While Will Conrad may still be a bit of a newcomer in the comic scene, he’s certainly no slouch with the pen and pencil, as his online comic gallery demonstrates. Conrad has worked on several Dark Horse Publications — notably The Scorpion King and Star Wars Tales — and was introduced to Joss Whedon’s franchises when he helped ink Buffy the Vampire Slayer #35.
When the first issue of the three-part Serenity miniseries hits the street on July 6, the intrepid Reynolds and company find themselves in the midst of another heist gone wrong. The Serenity crew must outwit both government agents and mercenaries if they want to keep their operation — and their lives — intact. If it sounds like more of the same, it probably is — more of what made Firefly so good, anyway. Brett Matthews promises a tone that is identical to the television show, with all scares, laughs and romanctic tension. "It’s funny, it’s tragic, it’s thrilling, it’s sexy, it’s uplifting and it’s depressing — all at the same time... that complex mix that permeates the show and film and which Joss is without peer at.
"The struggle is that of the show, it remains the same — how do you make your way in a very hard world? In Mal’s case, a world that pretty much wants nothing to do with you? That you fought to keep from becoming what it has... and lost. What are you willing to do to survive? How much does it take to make a life worth living? Where do you draw your lines? What do you take with you, and what do you leave behind?"
Ultimately, it’s these questions that help draw us into the Firefly story. Reynolds and his comrades don’t have everything together like the crew of the USS Enterprise do. Neither are they fighting an epic battle of good versus evil like the heroes of Star Wars. They’ve already lost their wars, and now they’re just trying to survive. Only their own fates — and those of their fellow passengers — rest in their hands; and in that way, they’re just like the rest of us.
So what else can we expect from the Serenity comics?

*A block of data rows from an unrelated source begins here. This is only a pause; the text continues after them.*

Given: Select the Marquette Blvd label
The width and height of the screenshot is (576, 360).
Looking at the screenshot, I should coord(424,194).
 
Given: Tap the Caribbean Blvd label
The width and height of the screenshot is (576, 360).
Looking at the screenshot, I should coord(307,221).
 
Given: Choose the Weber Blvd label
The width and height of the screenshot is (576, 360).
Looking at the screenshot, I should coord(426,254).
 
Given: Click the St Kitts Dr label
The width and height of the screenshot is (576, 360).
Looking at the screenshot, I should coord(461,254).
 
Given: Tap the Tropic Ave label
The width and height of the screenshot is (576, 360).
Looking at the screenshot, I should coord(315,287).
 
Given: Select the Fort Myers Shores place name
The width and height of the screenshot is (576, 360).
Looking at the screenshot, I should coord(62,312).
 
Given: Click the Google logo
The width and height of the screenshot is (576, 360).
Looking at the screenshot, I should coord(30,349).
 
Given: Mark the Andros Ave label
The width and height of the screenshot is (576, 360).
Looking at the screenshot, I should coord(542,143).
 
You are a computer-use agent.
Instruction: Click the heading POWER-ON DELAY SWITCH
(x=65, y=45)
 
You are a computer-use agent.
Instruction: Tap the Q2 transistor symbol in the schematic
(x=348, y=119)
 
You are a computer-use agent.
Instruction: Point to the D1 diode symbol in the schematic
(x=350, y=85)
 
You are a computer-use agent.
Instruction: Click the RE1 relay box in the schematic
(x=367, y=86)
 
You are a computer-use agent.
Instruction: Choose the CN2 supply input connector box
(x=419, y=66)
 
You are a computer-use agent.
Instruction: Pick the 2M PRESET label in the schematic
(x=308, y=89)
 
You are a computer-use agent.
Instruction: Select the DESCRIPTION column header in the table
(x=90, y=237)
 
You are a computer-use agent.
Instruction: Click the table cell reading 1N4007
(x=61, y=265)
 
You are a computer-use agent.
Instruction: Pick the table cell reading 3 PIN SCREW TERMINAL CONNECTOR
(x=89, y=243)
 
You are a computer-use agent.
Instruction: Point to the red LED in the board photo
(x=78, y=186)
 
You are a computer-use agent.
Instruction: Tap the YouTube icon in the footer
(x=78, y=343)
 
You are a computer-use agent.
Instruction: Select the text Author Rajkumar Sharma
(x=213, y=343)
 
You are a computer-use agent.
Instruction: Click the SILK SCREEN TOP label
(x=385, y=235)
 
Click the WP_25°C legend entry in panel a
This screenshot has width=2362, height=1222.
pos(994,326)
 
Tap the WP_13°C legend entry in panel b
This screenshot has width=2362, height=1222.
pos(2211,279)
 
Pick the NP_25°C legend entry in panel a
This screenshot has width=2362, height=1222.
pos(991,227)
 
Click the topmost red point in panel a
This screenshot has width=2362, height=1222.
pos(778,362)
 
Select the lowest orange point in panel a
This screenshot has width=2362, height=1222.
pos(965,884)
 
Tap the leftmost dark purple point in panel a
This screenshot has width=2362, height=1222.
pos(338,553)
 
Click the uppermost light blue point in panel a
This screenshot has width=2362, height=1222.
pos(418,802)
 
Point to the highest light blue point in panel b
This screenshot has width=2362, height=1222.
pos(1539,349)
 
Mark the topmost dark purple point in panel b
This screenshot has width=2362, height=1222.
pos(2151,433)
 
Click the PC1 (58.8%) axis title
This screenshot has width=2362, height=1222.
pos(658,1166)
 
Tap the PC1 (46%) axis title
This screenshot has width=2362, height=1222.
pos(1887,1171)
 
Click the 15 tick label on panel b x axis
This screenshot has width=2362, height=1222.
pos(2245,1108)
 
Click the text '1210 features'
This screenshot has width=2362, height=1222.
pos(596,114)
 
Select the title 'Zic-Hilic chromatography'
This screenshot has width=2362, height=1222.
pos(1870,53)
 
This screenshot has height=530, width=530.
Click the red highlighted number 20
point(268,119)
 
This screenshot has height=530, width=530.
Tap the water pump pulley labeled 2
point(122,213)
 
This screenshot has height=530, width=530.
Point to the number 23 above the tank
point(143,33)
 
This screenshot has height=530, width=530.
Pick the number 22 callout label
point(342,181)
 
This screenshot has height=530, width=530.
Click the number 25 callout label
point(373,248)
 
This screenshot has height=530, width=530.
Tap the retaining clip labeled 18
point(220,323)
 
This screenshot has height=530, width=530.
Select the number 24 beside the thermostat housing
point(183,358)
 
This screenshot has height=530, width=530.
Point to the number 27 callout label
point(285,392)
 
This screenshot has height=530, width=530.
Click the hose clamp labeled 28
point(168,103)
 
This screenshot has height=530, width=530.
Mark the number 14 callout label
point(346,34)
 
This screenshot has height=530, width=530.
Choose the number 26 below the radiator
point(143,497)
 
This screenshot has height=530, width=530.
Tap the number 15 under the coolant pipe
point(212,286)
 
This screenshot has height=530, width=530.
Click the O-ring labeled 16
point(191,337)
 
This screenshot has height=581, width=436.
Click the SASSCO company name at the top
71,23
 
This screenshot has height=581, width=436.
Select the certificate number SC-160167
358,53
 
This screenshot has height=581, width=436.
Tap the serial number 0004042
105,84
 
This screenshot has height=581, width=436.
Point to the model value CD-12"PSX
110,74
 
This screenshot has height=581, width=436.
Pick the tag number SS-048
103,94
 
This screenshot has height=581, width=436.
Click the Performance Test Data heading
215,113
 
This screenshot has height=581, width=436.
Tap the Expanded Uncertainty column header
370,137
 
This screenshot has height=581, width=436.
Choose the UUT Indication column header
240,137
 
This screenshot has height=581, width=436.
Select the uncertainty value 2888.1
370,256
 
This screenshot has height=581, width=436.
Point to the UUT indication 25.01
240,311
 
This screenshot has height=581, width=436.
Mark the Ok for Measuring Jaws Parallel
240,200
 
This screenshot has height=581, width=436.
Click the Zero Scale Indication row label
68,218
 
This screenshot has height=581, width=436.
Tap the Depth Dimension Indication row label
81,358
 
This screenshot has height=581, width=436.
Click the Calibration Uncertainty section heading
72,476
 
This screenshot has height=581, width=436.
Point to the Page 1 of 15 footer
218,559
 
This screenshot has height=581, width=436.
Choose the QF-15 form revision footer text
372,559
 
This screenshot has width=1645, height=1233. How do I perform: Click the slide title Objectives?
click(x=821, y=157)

Perhaps the return of some familiar faces; Matthews hinted that the crime boss Badger would make an appearance, for example. And then there are the numerous mysteries that beg for revelation; for instance, what is Shepherd Book’s real story? A few more clues to that puzzle will present themselves in the comic collection, but not necessarily any complete answers. And disclosure in the biggest mystery so far, the true nature of the Alliance’s interest in River, will have to wait until Serenity the movie.
Undoubtedly, the comics will share something else in common with the TV series; they’ll leave us hanging and wanting more. But who knows; if the comics sell well, and the movie is a hit, Firefly just might find its way back onto TV.